(WORK TO BE COMPLETED): Below, find the line containing "Go to the SOSTENIBILITÀ page"; from there to the final line, print every line exactly and skip the pictures.

(ENTRIES SHOWN):
◇ ◇ ◇ ◇ ◇
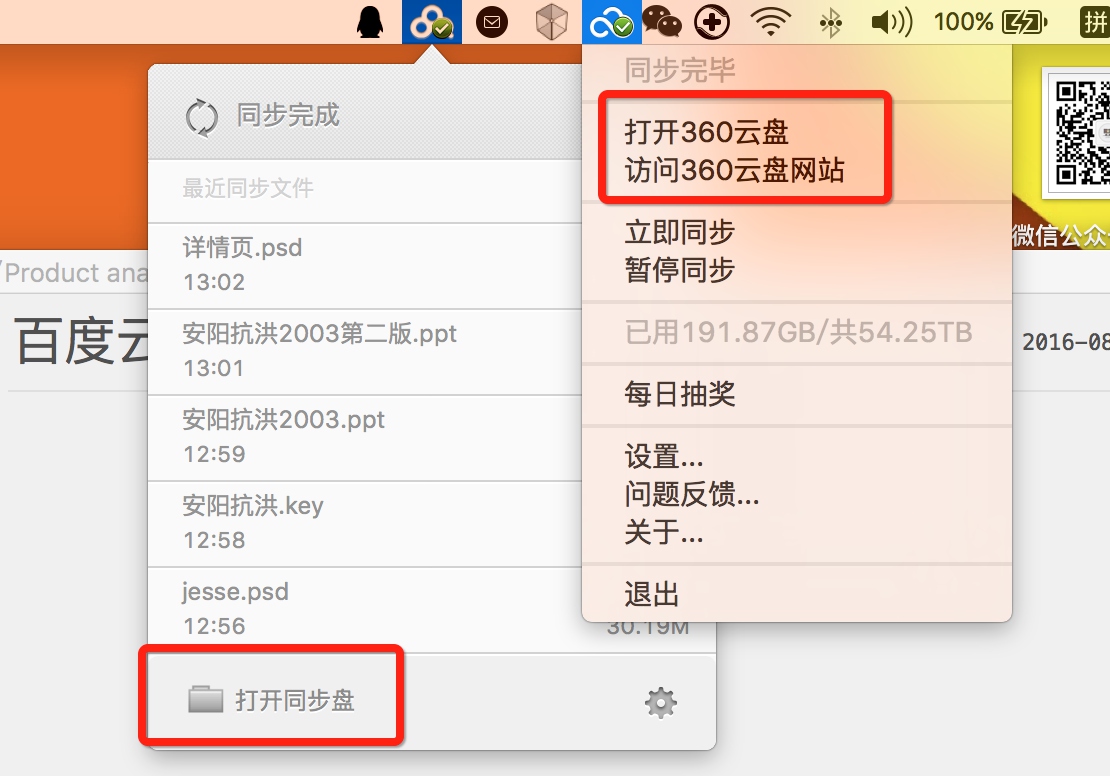Click the gear settings icon in sync panel

point(660,702)
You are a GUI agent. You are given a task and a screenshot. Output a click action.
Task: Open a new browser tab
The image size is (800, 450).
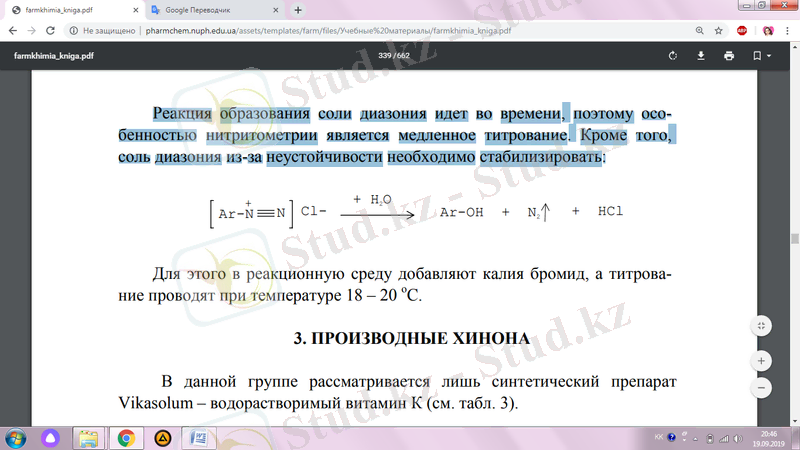tap(298, 9)
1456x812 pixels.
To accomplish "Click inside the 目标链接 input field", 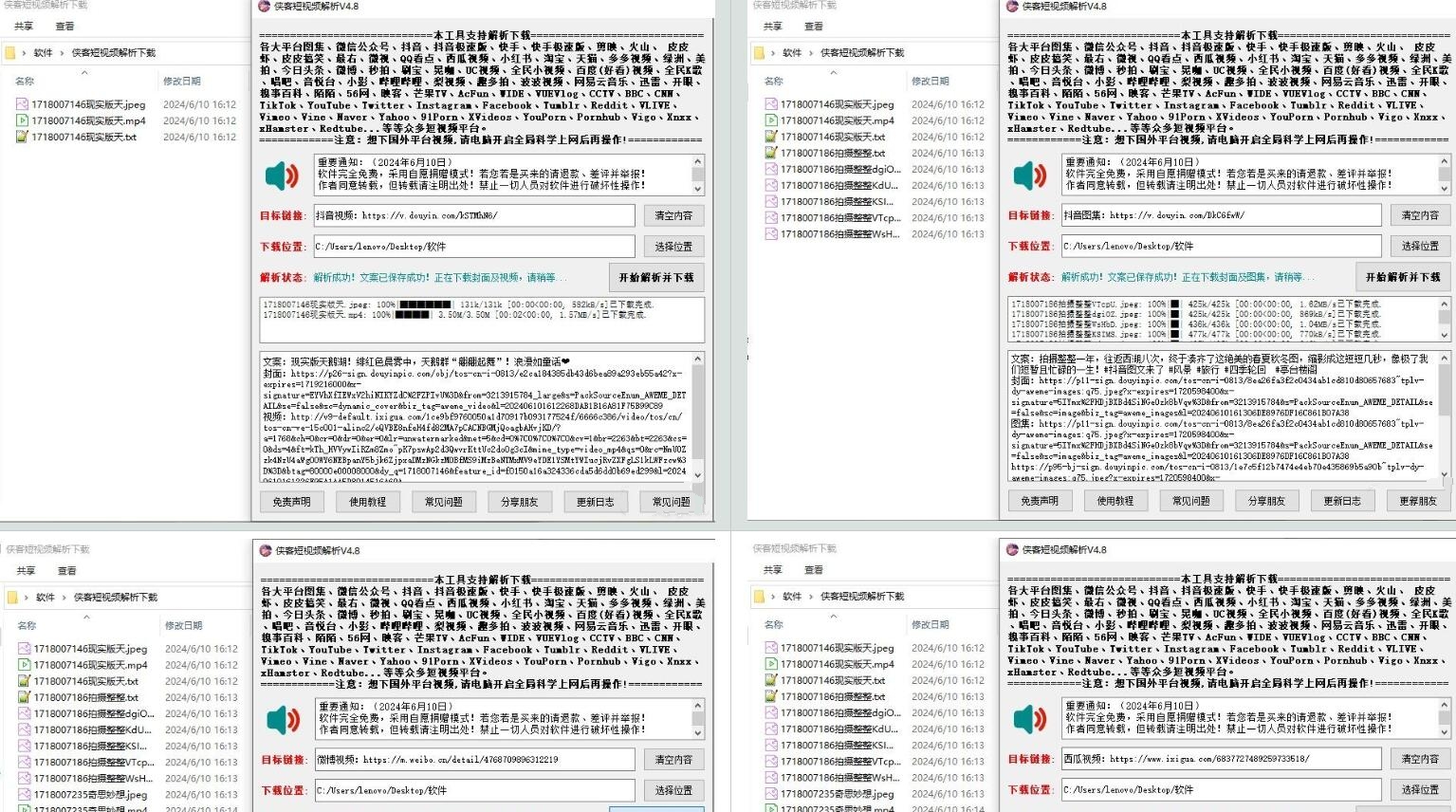I will click(474, 215).
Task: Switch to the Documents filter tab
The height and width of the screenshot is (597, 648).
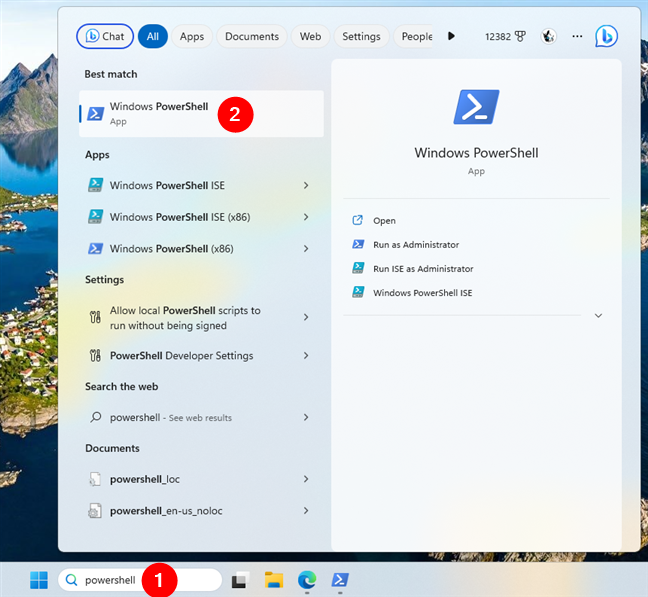Action: tap(251, 36)
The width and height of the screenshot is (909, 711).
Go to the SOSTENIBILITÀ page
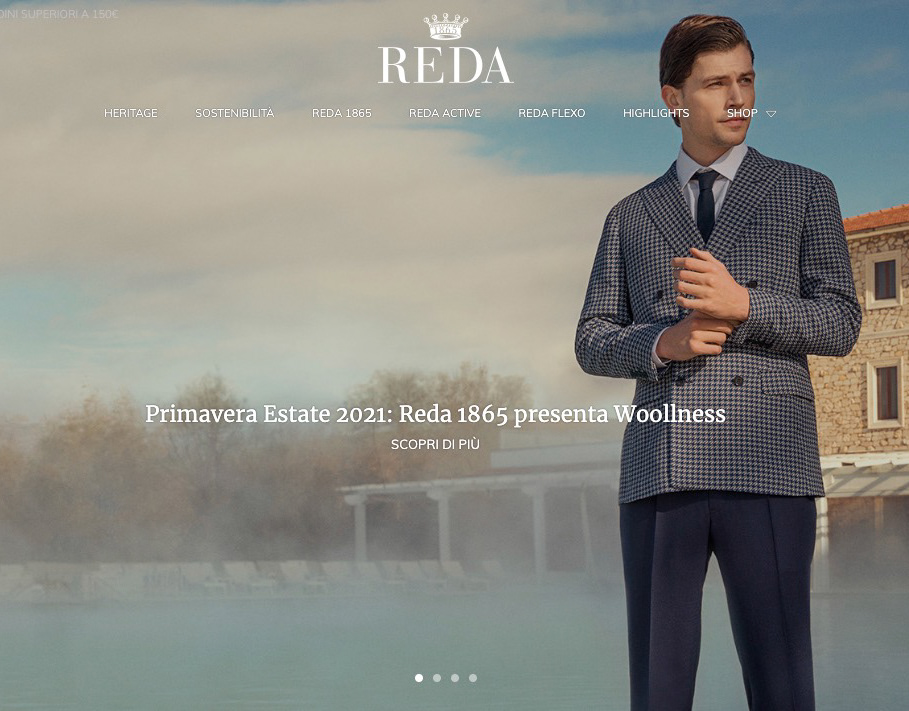pos(234,113)
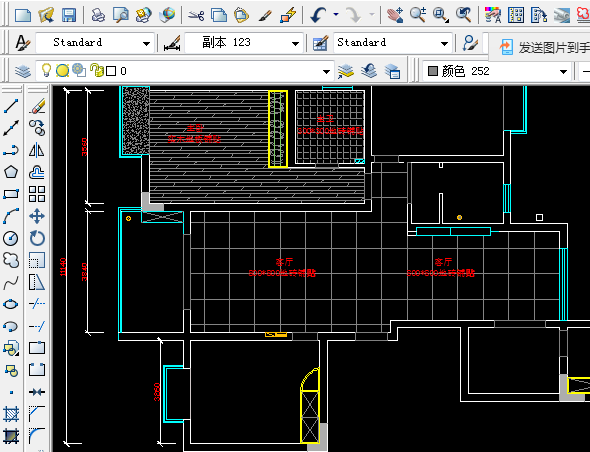The image size is (590, 452).
Task: Choose the Move tool
Action: click(x=37, y=216)
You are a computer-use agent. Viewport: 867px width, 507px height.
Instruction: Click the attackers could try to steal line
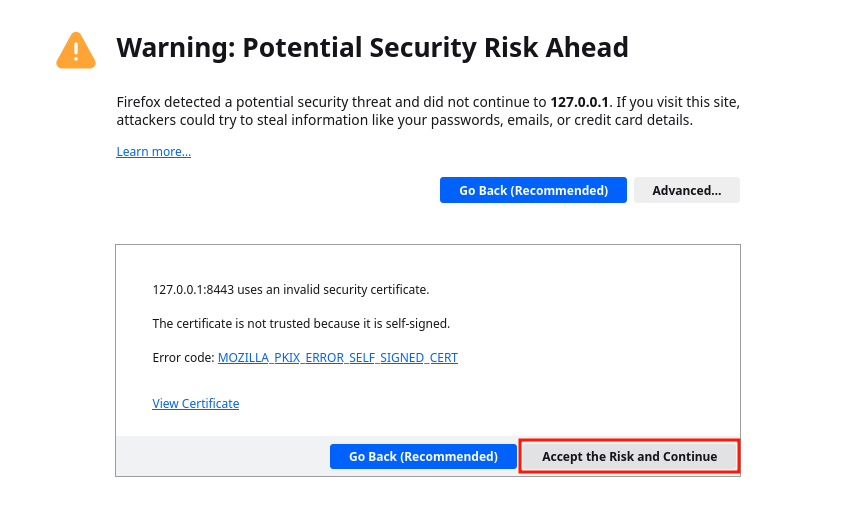pyautogui.click(x=405, y=121)
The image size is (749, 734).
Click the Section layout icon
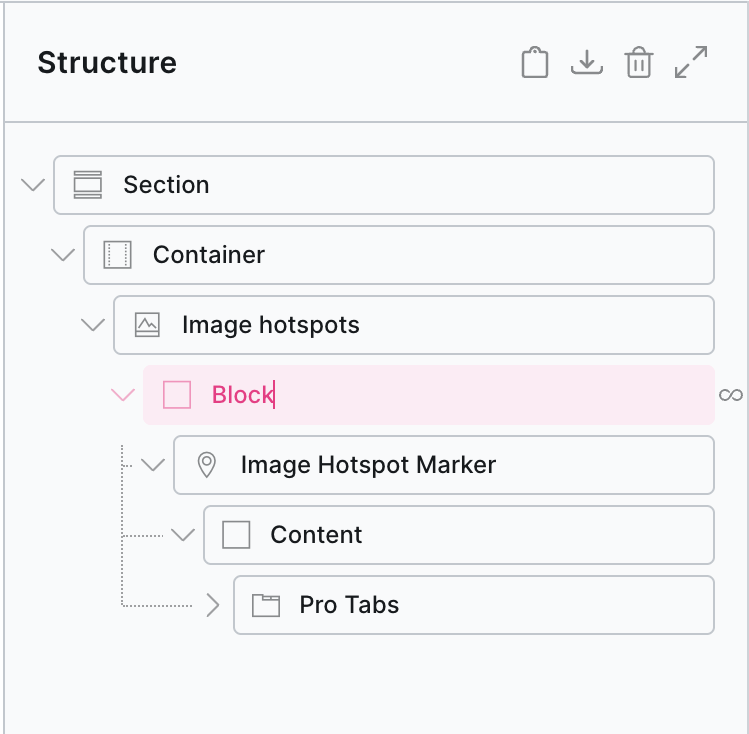88,185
◇ ◇ ◇ ◇ ◇
(ANSWER AREA):
Go to the SOSTENIBILITÀ page
pos(234,113)
The image size is (590, 452).
Task: Choose the Move tool
Action: click(x=37, y=216)
You are a computer-use agent. Viewport: 867px width, 507px height.
Instruction: Click the attackers could try to steal line
pyautogui.click(x=405, y=121)
The image size is (749, 734).
Click the Section layout icon
88,185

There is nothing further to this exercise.